Summary Observations
As we stated in our original blog (here), IBM’s quantum computing goal is “to reach ‘Quantum Advantage,’ a state where specific business and science problems are solved using quantum system circuits that cannot be replicated using classical computing systems, thus delivering a unique advantage.”
To reach this goal and achieve a significant improvement over classical systems, the power of quantum computers, as measured by Quantum Volume, must continue to double every year. Quantum Volume is the fundamental performance metric that measures progress in the pursuit of Quantum Advantage, the point at which quantum applications deliver a significant practical benefit beyond what classical computers alone are capable. Right now, Quantum Volume is the limiting factor of quantum computing – not a lack of use cases.

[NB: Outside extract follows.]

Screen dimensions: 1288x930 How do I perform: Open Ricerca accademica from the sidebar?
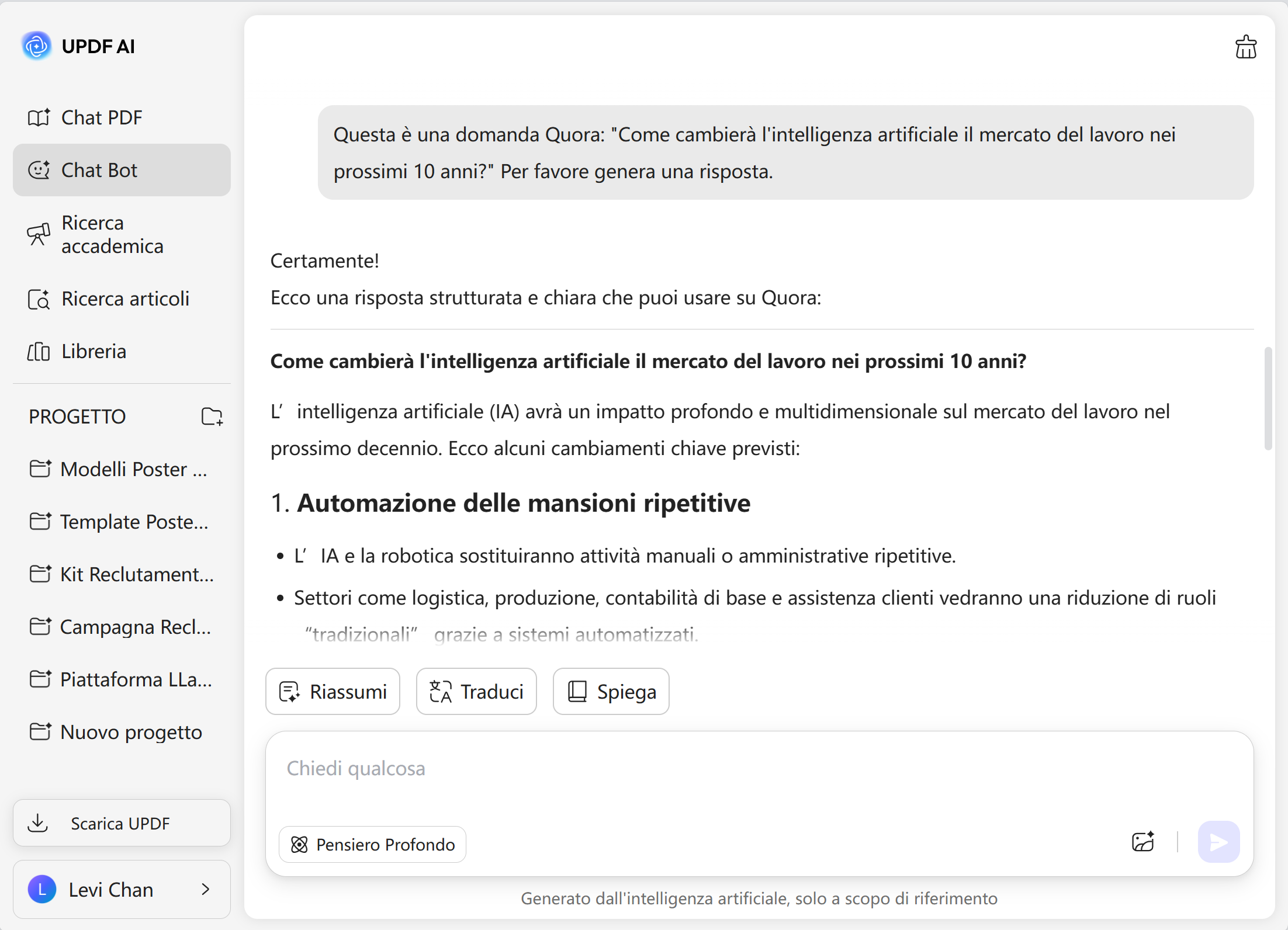coord(113,234)
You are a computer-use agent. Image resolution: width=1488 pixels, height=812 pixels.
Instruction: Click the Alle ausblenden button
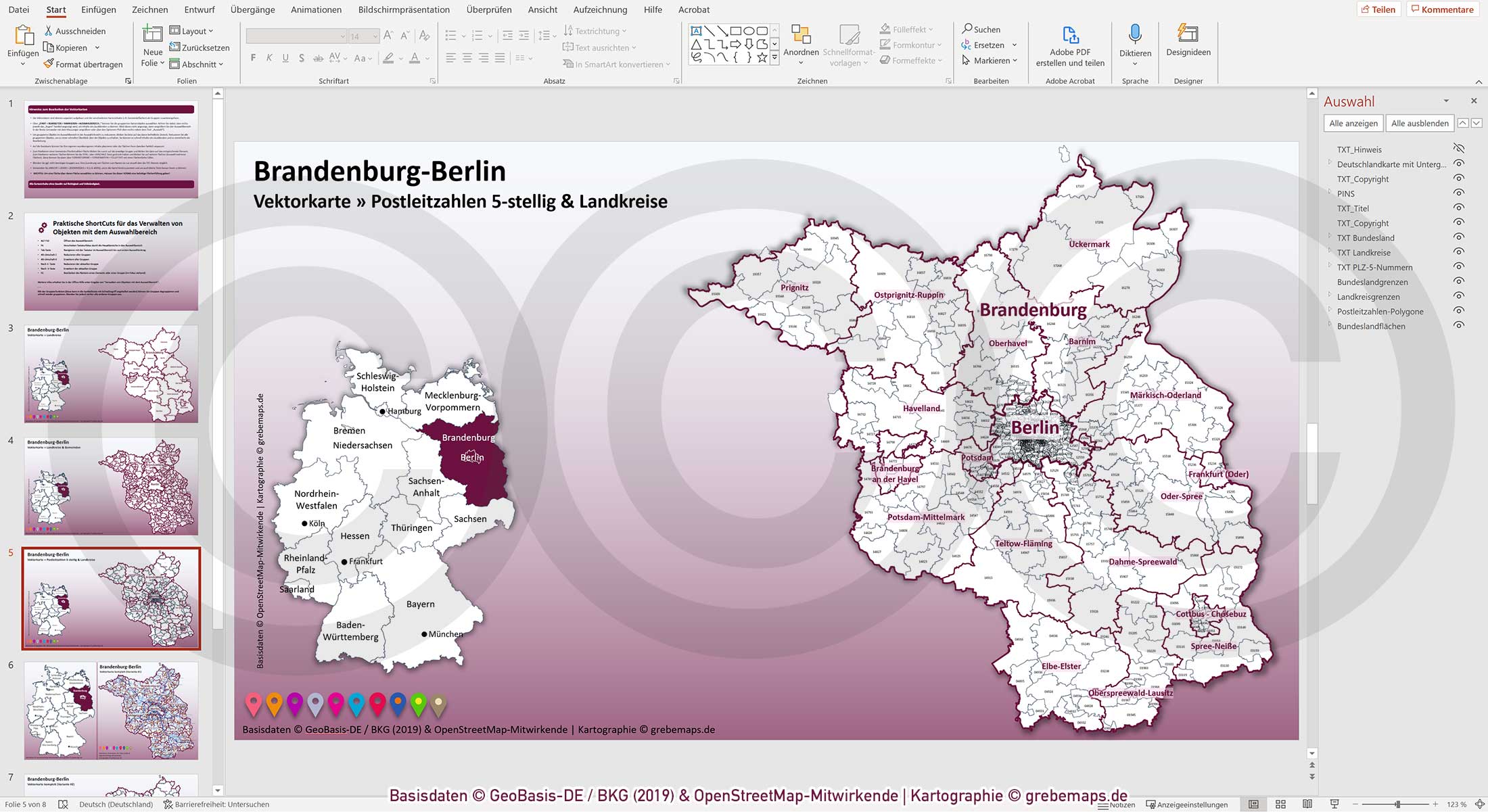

At present, quantum algorithms are showing promising results on tests to speed up calculations, optimize processes, and increase accuracy. The initial set of problems that quantum computing may tackle are seemingly well known. Use cases for quantum computing, and a roadmap, are evolving quickly. The ecosystem is getting ready and able to exploit quantum computing as systems increase in power.

To say that quantum computing is decades off – too far in the future to even think about – would be a mistake. Important large firms are already experimenting with quantum computing; business partners are in place to work on industry quantum solutions; governments and universities are involved in quantum experimentation – and schools and universities are already teaching quantum computing fundamentals. Quantum computing is real – and is becoming commercially viable.
From where we stand, there is considerable momentum behind quantum computing – and that momentum (which combines the thoughts and efforts of thousands of individuals – not just one company) leads us to believe that important Quantum Advantage solutions, rolled out as hybrid classical /quantum solutions, may arrive a lot sooner than most other research analysts predict.